Instructions to follow
Can you quote the text on innovation in sports marketing word for word, starting at "These words were" and ending at "sports business climate?"?

-- begin Given passage --

For some 30 years, I’ve been in and around the sports media landscape in Arizona. Like any industry, the sports…
“That’s because he’s been at his job for a long time and he’s executing, not innovating…”
These words were said by a senior director of what will remain an unnamed high profile sports entity in response to an idea I had offered up to change the way they looked at ticket sales. Although the words were said in passing the subconscious impact was immediate and immense. Spot on, I thought … what an astute observation … and, how common is this in today’s sports business climate?
The conversation was a private one. I share it today with anonymity and the stated purpose of addressing the value of innovation in today’s sports marketing efforts.
Obviously, the value of innovation is not unique to this industry. In fact, I’m hard pressed to think of anything that is not made better by creativity and advancement. That being said, it is critical for teams, companies, and networks selling sports assets to be creative in formulating new ways to sell tickets, increase ratings, and deliver advertising messages for their sponsors.

-- end Given passage --
-- begin Supplied data --

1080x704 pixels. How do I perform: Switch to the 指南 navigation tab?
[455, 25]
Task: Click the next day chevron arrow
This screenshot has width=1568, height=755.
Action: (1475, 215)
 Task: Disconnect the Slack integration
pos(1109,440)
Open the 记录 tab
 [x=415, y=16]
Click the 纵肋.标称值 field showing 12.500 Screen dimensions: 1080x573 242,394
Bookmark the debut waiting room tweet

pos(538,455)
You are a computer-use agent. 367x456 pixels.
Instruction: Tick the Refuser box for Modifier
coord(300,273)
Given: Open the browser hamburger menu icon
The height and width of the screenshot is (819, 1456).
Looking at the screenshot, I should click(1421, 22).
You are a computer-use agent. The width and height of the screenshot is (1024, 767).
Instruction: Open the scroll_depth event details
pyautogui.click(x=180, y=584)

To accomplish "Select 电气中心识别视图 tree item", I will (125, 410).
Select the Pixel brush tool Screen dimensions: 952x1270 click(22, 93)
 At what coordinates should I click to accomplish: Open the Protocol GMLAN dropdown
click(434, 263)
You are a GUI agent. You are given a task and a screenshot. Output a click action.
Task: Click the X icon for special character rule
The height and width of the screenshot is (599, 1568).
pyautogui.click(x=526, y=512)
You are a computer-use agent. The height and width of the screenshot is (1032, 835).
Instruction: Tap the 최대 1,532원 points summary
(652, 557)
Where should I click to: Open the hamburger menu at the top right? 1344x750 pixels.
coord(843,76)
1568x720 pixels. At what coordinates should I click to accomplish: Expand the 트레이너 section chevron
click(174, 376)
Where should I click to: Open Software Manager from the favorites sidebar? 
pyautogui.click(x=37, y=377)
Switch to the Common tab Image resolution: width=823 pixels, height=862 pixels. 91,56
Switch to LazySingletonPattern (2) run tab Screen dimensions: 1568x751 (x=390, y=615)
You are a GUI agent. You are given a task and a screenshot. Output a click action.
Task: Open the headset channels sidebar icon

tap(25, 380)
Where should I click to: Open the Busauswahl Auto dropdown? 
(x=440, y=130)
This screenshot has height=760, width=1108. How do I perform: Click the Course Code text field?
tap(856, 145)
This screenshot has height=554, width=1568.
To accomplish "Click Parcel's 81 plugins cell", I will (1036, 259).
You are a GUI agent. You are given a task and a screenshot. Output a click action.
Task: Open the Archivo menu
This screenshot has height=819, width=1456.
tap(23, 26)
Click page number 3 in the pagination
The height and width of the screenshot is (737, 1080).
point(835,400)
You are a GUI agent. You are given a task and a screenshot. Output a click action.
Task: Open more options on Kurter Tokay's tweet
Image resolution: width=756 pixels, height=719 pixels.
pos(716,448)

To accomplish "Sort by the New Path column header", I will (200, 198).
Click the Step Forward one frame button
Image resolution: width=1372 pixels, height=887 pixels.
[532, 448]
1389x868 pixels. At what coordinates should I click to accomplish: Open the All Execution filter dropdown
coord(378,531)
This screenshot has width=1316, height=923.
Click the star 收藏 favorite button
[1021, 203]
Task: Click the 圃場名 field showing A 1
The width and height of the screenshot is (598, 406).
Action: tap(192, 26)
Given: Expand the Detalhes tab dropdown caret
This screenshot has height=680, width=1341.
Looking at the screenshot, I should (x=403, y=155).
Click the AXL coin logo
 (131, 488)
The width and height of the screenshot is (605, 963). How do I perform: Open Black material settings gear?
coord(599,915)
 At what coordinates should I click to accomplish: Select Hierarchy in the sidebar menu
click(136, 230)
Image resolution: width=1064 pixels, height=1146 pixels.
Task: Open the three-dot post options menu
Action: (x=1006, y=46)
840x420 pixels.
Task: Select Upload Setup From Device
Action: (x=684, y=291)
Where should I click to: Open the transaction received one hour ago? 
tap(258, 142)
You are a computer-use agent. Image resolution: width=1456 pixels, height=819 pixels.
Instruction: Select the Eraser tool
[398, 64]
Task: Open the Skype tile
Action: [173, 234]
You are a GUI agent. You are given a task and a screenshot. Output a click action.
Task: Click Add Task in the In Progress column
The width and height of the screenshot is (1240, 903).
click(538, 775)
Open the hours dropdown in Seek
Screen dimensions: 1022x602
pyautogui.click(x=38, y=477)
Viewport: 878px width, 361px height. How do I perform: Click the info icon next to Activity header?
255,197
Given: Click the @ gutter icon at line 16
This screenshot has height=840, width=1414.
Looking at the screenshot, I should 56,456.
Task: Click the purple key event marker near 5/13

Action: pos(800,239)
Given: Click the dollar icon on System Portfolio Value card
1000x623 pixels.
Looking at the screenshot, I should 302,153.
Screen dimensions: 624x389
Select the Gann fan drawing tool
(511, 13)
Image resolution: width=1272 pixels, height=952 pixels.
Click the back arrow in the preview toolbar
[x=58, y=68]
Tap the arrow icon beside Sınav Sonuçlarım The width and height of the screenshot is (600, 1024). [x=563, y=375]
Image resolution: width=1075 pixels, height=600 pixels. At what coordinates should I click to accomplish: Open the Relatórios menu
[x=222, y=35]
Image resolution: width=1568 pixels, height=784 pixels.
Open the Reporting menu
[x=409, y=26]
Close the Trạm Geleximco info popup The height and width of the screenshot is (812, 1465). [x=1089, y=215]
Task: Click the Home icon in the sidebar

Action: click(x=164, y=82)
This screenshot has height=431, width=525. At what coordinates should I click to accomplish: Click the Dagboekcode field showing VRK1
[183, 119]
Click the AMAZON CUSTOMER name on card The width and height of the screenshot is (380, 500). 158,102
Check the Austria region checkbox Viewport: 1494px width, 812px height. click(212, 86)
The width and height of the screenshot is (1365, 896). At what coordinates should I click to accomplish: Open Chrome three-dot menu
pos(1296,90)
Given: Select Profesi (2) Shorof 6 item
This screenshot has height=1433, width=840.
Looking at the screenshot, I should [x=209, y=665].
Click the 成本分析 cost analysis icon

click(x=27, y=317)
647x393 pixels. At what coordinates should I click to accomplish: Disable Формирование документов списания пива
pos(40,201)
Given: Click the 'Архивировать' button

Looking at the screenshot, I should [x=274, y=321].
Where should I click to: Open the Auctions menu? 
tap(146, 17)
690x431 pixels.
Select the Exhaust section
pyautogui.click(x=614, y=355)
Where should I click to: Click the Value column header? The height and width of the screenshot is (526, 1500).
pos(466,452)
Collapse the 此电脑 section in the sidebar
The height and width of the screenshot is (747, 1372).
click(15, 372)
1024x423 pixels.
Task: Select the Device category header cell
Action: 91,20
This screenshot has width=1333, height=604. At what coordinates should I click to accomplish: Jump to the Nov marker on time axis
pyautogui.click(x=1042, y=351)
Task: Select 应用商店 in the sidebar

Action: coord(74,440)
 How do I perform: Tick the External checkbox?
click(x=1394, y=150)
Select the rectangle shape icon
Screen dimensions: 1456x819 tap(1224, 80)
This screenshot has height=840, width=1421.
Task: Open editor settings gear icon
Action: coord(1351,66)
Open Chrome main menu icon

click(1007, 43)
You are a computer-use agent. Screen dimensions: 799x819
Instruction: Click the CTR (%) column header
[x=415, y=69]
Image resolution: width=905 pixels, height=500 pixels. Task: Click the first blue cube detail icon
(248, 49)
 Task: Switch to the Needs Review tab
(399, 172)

-- end Supplied data --

Task answer
These words were said by a senior director of what will remain an unnamed high profile sports entity in response to an idea I had offered up to change the way they looked at ticket sales. Although the words were said in passing the subconscious impact was immediate and immense. Spot on, I thought … what an astute observation … and, how common is this in today’s sports business climate?